The high-definition touchscreen entertainment system has a decent selection of movies and TV shows, but it's the two-hours fast, reliable and free inflight Wi-Fi that is the highlight. Paid plans beyond the complimentary time are reasonably priced, and as we're in the middle of trying to buy a home, it's a relief to not be cut off from important emails.
From ground staff to cabin crew, the service delivered by Singapore staff on both this and our connecting flight to Amsterdam is warm and professional, exceeding expectations. Despite being a full flight, the call button barely dings in our cabin as staff are present and attentive, constantly roaming with drinks and snacks. Staff seem genuinely happy to have passengers back on board, and are not just tolerant, but genuinely welcoming of the dozens of small kids on board off to see family.
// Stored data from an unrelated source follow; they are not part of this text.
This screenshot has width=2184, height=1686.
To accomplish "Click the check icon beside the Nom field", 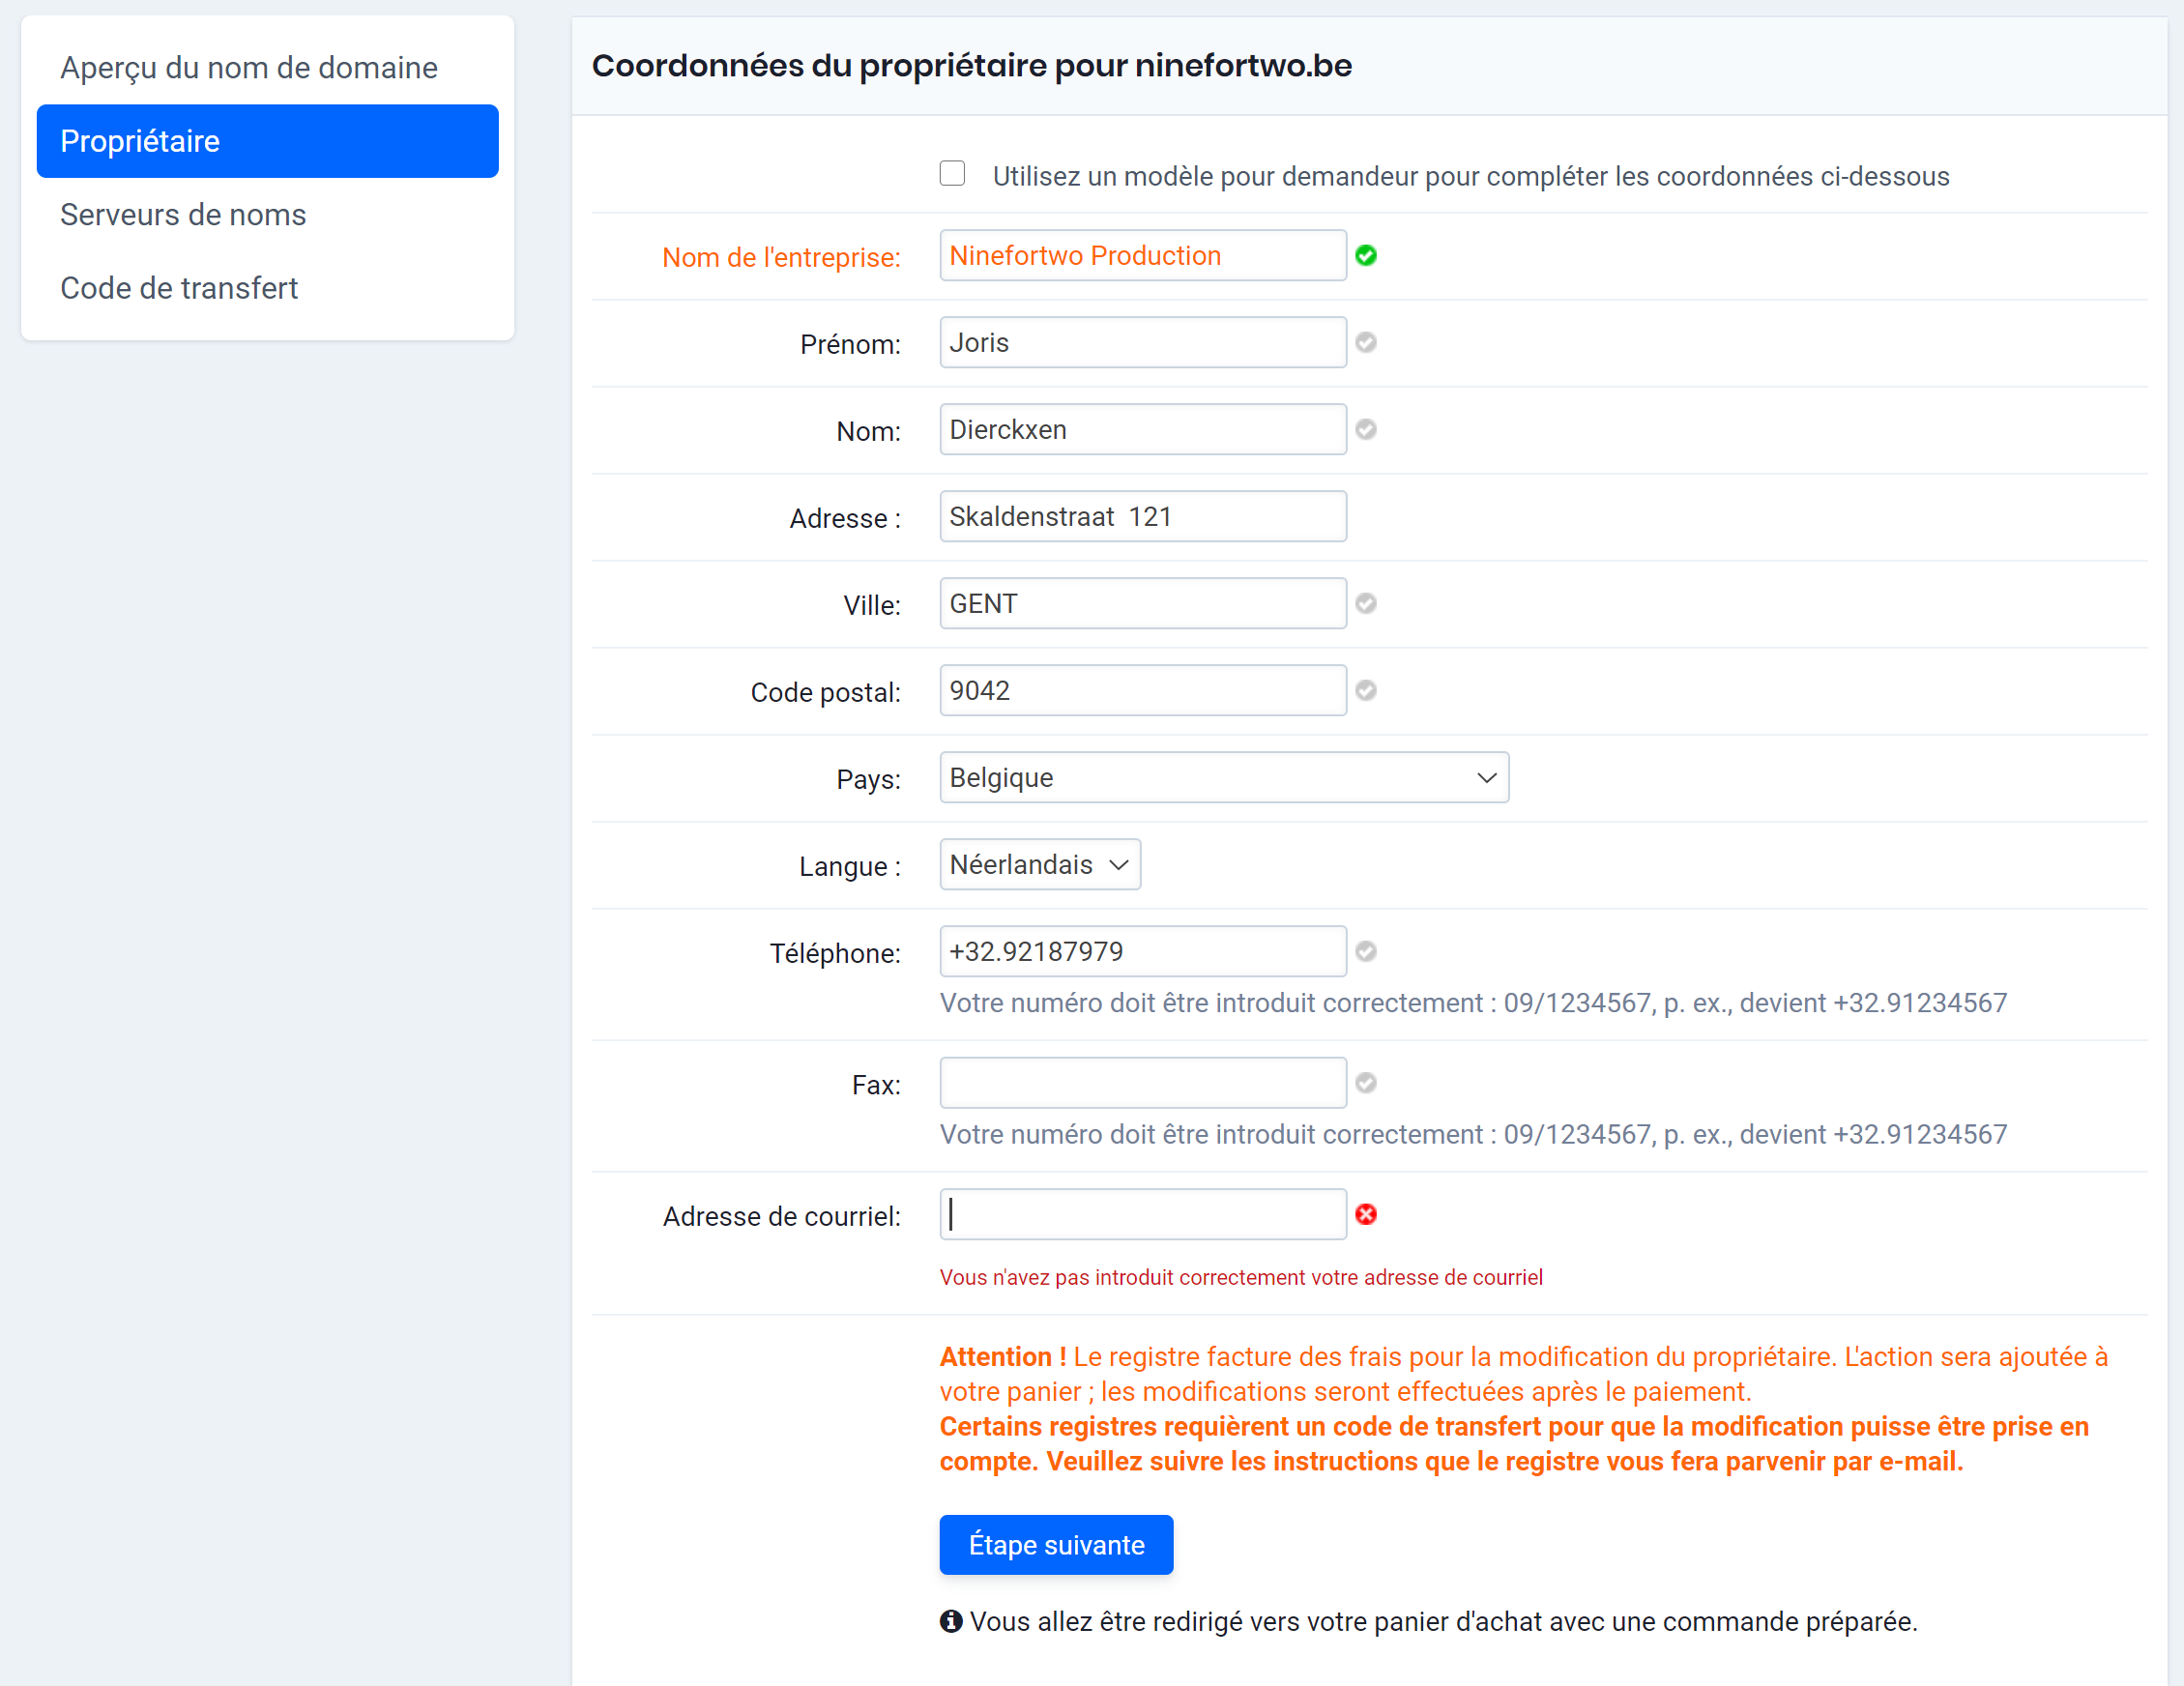I will (1367, 429).
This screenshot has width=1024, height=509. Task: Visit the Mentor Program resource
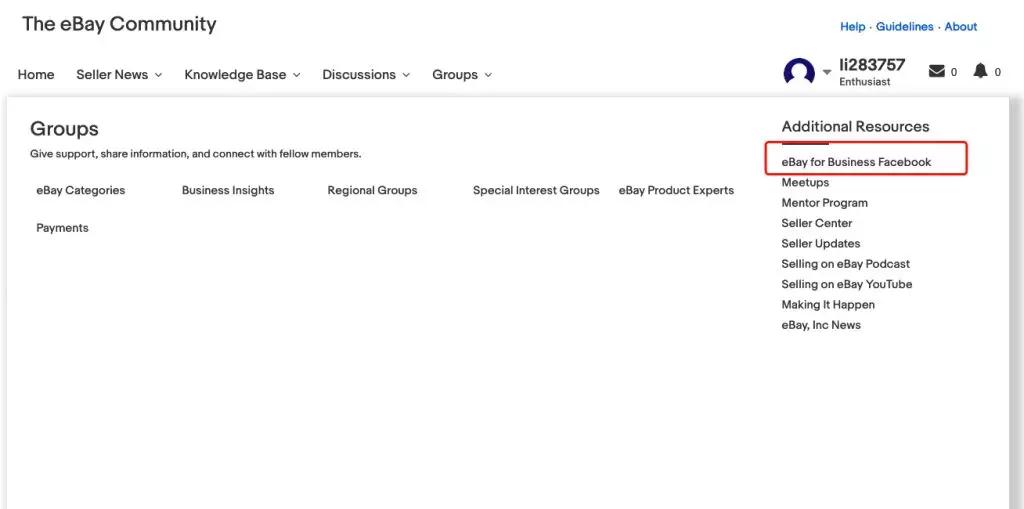[x=824, y=203]
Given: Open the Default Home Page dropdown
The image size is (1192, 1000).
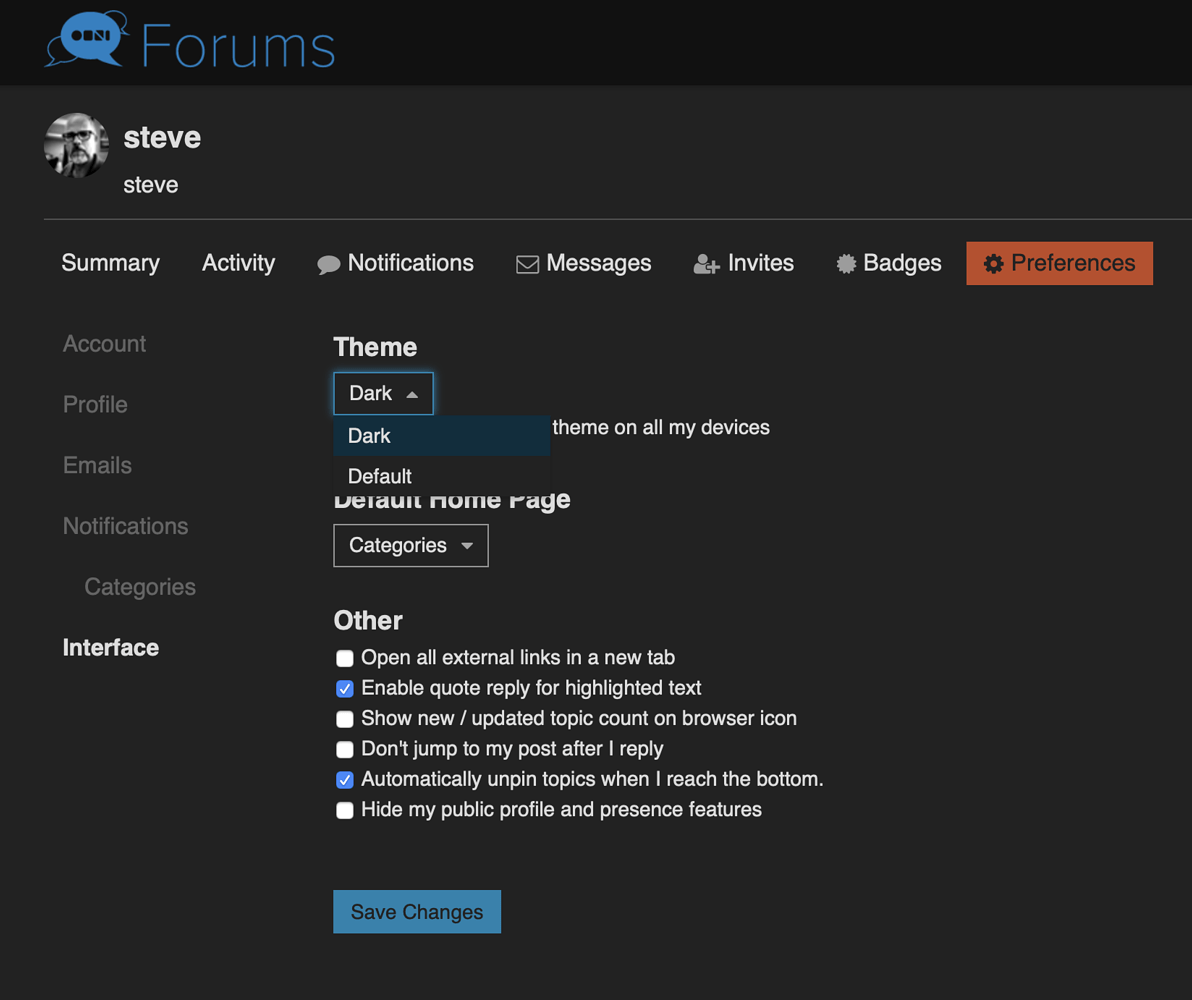Looking at the screenshot, I should (410, 545).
We've pre booked both a kid's meal and gluten free meal in advance through our travel agent, and both are delivered with no fuss. My gluten-free meal is as reassuringly dull and tasteless as it was in pre-COVID; to be fair, the steamed white meat and plain veggies; bland apple cake and cardboard bread is more a reflection of the unimaginative catering coming out of Sydney, than the fault of any airline (on my Amsterdam leg from Singapore it's a much tastier curry). Staff quickly whisk away trays when we finish which, with a wiggling child, is much appreciated.
ONE MORE THING
Singapore Airlines was one of the few airlines that kept flying passengers into Australia during the pandemic and their reliability is a key reason we chose to book with them. Given the current instability around borders and quarantine for our return flight, we feel more secure booking with an airline that showed genuine loyalty to Australian passengers.
Despite expecting prices to be higher than pre-pandemic, our three tickets to fly in mid-December cost $6,240 ($2080 per ticket) through our agent, a reasonable price for December peak season. International travellers shouldn't expect too much from Sydney Airport at the moment; there are limited food options and most retail shops excluding duty free are simply closed, empty or boarded up. Changi airport, by contrast, had a pre-COVID feel to it with shops and eateries open (to passengers transiting from Australia, though this may change)
With COVID concerns still dominating passenger travel decisions (including mine) and considerable anxiety over Australia's border exit and entry requirements, Singapore's stringent vaccination and safety protocols, genuine service standard and reliability make it a clear choice for those going overseas.
OUR RATING OUT OF FIVE
The writer and her family travelled at their own expense.